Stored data
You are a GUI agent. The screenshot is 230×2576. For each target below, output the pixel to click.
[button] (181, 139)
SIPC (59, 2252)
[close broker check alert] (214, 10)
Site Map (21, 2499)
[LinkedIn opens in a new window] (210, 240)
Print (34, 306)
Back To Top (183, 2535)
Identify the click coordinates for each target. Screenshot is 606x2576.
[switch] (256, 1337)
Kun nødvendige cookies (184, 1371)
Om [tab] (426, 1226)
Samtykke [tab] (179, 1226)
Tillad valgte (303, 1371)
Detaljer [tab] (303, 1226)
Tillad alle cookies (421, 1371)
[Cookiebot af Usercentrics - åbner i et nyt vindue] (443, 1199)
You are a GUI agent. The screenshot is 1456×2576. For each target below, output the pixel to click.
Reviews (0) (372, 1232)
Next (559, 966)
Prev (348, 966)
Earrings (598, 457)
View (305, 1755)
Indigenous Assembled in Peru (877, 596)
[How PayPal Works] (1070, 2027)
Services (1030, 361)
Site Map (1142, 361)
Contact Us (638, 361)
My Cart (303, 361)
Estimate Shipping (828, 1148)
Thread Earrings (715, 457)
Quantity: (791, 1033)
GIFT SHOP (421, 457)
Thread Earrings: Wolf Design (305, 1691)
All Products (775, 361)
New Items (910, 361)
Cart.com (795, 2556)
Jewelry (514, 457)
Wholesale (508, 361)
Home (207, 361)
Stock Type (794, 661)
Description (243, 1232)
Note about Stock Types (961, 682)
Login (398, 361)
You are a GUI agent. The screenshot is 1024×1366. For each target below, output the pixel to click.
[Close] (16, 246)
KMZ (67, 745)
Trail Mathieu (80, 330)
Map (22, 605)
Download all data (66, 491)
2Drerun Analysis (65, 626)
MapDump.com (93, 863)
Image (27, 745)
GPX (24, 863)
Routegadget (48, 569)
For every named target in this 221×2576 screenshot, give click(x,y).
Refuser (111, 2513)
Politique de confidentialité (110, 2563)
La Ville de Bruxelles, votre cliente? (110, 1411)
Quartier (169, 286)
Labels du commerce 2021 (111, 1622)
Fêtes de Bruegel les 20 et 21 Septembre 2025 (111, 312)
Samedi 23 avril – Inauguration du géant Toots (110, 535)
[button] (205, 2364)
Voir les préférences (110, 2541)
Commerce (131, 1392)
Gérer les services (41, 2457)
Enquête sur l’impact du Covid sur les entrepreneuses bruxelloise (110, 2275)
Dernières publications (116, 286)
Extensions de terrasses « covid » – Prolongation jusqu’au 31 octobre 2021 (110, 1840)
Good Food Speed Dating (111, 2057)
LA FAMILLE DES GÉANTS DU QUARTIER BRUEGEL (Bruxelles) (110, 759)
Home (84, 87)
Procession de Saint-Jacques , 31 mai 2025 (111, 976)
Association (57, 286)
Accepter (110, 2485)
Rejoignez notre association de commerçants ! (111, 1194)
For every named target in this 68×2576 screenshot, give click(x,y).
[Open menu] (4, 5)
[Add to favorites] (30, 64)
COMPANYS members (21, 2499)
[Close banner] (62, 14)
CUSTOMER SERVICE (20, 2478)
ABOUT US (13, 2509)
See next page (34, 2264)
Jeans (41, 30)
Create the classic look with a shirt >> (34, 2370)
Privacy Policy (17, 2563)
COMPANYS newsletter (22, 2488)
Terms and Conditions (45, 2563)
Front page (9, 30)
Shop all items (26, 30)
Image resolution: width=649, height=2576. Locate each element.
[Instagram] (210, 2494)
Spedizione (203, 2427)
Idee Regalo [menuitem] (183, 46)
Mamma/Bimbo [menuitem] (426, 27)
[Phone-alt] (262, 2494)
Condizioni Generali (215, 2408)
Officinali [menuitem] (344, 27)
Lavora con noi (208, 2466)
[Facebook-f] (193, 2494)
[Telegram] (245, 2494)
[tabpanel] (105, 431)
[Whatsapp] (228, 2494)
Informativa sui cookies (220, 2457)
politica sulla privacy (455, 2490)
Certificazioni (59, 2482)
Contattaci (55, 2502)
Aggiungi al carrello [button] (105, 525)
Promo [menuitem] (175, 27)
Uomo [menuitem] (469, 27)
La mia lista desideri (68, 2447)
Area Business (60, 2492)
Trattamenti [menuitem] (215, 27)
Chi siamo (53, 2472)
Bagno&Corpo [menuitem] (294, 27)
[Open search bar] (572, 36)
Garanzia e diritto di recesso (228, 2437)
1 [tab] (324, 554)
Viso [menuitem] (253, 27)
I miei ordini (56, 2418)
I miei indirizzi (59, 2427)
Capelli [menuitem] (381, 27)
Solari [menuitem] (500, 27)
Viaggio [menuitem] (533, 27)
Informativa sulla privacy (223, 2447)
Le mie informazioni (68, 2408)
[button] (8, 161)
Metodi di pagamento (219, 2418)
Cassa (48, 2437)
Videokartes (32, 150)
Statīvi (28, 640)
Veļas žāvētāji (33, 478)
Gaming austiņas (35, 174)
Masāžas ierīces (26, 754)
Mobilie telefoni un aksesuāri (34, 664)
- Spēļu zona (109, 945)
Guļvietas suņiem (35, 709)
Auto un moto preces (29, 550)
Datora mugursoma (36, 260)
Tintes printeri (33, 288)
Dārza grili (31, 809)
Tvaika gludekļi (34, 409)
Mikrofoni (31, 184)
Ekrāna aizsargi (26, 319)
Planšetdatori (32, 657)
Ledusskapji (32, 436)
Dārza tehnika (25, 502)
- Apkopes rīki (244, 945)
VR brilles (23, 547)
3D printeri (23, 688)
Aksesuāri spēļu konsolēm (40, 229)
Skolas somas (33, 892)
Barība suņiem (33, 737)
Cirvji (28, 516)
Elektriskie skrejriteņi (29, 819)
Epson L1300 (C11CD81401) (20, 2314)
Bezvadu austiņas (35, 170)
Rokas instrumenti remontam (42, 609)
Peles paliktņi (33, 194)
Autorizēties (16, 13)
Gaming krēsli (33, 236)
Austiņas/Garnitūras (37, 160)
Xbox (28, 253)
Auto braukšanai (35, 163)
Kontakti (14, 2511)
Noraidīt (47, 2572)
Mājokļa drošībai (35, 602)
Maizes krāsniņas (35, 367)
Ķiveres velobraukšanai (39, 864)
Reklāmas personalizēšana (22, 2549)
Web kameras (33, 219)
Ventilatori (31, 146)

## Assigned task:
Retype exactly, please, each line from the line that contains "Xbox (28, 253)" through the last line of the entries above, with nothing added.

## Response below:
Xbox (28, 253)
Auto braukšanai (35, 163)
Kontakti (14, 2511)
Noraidīt (47, 2572)
Mājokļa drošībai (35, 602)
Maizes krāsniņas (35, 367)
Ķiveres velobraukšanai (39, 864)
Reklāmas personalizēšana (22, 2549)
Web kameras (33, 219)
Ventilatori (31, 146)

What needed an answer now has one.